The information should be pre-formatted into something more accessible by policy authors:

{
  "url": {
    "transport": "https",
    "host": "example.com",
    "path": "/path/to/page"
    "queryParams": {
      "name": "alice",
      "color": "red"
    }
}

Special attention should be paid to the normalization of strings. For example, consider the following URL which resolves to the same resource as the example above.

{
  "url": "https://EXAMPLE.COM////path/to/page?name=alice&amp;color=red"
}

Note the capitalization of EXAMPLE.COM and multiple / characters at the beginning of the path. All must be normalized into a consistent representation prior to authorization.
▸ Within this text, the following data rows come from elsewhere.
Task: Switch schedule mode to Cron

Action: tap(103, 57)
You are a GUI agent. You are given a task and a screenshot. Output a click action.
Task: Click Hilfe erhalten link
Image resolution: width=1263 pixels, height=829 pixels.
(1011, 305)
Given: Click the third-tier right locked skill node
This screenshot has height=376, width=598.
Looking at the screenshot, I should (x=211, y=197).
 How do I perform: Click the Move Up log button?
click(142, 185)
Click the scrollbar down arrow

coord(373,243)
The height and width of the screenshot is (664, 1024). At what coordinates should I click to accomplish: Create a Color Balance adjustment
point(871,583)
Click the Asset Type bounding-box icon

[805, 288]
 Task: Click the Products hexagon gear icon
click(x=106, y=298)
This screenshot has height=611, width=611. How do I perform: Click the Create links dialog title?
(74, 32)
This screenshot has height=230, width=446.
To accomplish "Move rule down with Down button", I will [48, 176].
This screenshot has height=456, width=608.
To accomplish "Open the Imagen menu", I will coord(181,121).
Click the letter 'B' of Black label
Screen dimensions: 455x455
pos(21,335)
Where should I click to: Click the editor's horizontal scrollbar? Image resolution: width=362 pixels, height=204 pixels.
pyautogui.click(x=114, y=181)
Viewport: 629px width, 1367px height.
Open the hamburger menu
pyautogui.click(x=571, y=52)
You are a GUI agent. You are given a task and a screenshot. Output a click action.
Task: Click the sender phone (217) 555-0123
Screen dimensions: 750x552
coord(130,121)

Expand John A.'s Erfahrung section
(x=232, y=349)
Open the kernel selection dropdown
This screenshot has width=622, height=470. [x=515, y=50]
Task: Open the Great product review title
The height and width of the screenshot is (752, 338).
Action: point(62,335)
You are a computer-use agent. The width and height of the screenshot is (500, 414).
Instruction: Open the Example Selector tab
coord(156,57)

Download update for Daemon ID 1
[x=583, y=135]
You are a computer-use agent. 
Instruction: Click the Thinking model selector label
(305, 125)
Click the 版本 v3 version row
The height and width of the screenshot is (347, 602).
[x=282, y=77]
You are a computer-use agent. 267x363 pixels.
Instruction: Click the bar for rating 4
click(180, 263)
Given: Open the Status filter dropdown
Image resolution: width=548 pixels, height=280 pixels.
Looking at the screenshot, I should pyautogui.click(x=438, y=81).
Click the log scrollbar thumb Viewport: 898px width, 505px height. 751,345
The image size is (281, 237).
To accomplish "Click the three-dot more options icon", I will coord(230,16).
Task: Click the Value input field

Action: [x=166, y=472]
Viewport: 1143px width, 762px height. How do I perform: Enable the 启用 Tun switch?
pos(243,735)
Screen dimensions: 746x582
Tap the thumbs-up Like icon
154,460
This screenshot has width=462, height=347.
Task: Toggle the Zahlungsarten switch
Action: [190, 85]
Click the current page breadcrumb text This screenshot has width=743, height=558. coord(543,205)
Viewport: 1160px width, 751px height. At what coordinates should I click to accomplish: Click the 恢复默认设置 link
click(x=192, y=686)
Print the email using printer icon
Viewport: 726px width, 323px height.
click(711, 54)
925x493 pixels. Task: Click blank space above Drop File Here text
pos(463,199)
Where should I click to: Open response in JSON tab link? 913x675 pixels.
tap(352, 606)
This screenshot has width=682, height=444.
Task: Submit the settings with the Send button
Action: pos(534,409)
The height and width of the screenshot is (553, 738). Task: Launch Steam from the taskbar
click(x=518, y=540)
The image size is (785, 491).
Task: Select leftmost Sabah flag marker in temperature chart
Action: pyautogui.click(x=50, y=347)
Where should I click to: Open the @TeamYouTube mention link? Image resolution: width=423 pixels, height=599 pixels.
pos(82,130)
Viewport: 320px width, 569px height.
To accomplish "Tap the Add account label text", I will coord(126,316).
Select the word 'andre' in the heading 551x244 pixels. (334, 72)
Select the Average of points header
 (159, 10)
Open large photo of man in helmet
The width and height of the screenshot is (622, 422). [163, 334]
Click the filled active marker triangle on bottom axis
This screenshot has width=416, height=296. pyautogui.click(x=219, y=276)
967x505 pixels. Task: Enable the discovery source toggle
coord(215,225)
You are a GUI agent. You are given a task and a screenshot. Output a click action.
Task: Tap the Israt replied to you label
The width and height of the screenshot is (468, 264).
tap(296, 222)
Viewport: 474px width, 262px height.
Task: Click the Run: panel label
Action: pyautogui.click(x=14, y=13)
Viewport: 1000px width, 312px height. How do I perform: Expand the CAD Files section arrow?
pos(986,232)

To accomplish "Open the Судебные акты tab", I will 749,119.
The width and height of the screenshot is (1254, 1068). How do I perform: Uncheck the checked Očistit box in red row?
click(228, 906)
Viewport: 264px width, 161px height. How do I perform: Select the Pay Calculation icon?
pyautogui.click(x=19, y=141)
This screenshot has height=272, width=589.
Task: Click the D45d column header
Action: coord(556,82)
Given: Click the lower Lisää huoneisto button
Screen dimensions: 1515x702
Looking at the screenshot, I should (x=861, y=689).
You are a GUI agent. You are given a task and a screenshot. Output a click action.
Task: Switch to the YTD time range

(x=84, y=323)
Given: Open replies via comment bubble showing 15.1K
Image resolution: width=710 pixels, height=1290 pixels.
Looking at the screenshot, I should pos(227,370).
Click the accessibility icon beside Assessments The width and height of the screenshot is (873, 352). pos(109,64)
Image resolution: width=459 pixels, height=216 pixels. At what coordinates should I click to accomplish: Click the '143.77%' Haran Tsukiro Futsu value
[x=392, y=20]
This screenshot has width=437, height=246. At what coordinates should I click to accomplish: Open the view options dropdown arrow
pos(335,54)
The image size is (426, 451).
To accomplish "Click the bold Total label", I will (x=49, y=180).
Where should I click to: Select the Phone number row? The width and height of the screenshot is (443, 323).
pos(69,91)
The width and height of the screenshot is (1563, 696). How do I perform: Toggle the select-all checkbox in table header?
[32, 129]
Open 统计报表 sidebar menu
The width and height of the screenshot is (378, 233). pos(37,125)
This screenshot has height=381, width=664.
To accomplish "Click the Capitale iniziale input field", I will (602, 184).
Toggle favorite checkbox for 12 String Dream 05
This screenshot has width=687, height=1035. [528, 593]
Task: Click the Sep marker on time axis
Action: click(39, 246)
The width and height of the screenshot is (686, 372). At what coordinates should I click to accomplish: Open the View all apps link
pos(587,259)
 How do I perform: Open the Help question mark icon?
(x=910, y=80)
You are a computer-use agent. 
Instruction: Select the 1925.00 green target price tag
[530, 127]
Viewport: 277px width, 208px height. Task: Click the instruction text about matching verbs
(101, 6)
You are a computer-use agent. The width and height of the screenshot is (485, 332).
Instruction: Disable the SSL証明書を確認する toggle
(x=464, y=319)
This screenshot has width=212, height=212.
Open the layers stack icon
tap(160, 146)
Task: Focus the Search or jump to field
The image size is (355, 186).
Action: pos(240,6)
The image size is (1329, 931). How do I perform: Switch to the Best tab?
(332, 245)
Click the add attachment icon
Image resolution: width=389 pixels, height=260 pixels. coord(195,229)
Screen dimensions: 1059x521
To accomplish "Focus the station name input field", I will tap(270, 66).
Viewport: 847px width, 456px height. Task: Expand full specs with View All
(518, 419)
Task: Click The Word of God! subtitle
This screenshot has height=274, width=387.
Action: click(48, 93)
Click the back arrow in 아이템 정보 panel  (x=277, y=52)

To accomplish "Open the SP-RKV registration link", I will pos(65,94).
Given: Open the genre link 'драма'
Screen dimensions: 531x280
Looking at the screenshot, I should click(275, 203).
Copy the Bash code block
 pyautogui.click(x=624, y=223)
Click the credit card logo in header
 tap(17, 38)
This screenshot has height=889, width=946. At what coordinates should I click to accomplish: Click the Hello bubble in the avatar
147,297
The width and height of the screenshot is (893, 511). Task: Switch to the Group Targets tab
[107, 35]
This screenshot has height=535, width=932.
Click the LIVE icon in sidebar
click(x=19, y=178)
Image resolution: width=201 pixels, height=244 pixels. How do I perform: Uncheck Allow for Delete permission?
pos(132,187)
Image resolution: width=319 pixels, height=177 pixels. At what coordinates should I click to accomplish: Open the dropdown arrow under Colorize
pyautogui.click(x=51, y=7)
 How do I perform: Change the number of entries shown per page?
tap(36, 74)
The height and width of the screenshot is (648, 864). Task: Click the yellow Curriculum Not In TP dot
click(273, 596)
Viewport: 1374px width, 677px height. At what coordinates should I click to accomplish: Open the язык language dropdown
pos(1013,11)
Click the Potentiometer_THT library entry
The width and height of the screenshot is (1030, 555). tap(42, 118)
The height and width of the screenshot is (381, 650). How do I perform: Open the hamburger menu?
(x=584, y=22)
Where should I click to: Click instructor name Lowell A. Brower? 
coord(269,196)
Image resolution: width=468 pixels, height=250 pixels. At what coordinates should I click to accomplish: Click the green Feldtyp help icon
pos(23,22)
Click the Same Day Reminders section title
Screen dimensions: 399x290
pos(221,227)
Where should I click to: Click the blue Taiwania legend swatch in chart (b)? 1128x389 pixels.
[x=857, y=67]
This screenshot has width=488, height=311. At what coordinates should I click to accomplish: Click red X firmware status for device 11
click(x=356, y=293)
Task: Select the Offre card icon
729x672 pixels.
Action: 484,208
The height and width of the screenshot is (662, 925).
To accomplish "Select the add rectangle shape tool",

Otherwise, as shown in the following example policy, the rules may not behave as the author expects.

permit (principal, action, resource)
when {
    context.url.host == "example.com" && // Won't match "EXAMPLE.COM"
    context.url.path == "/path/to/page"  // Won't match "///path/to/page"
};

Normalization requirements also apply to entity identifiers. For example, consider a service that accepts UUIDs with or without embedded dashes, or with different capitalization:

// All of the following will return the same object.
service.getObject(objectId: "a9edd19b-46f3-486b-887d-4c378aced880");
service.getObject(objectId: "A9EDD19B-46F3-486B-887D-4C378ACED880"):
service.getObject(objectId: "a9edd19b46f3486b887d4c378aced880");

If a service accepts all formats of the identifier, which format can be reliably used in Cedar policies? The service must choose one normalized format and use it consistently during authorization queries. The impacts of doing otherwise can lead to a risk, as illustrated in the following example:

// This policy won't match if the Object ID is provided in a different format.
// This allows the caller to bypass the forbid rule and retrieve the object.
forbid (
    principal,
    action == Action::"getObject",
    resource == Object::"a9edd19b-46f3-486b-887d-4c378aced880"
);

As these examples demonstrate, pre-normalization of data is important for policy analysis, policy authoring, and the overall security of the application. Careful consideration should be given to ensure that all string inputs are normalized prior to invoking the authorization APIs.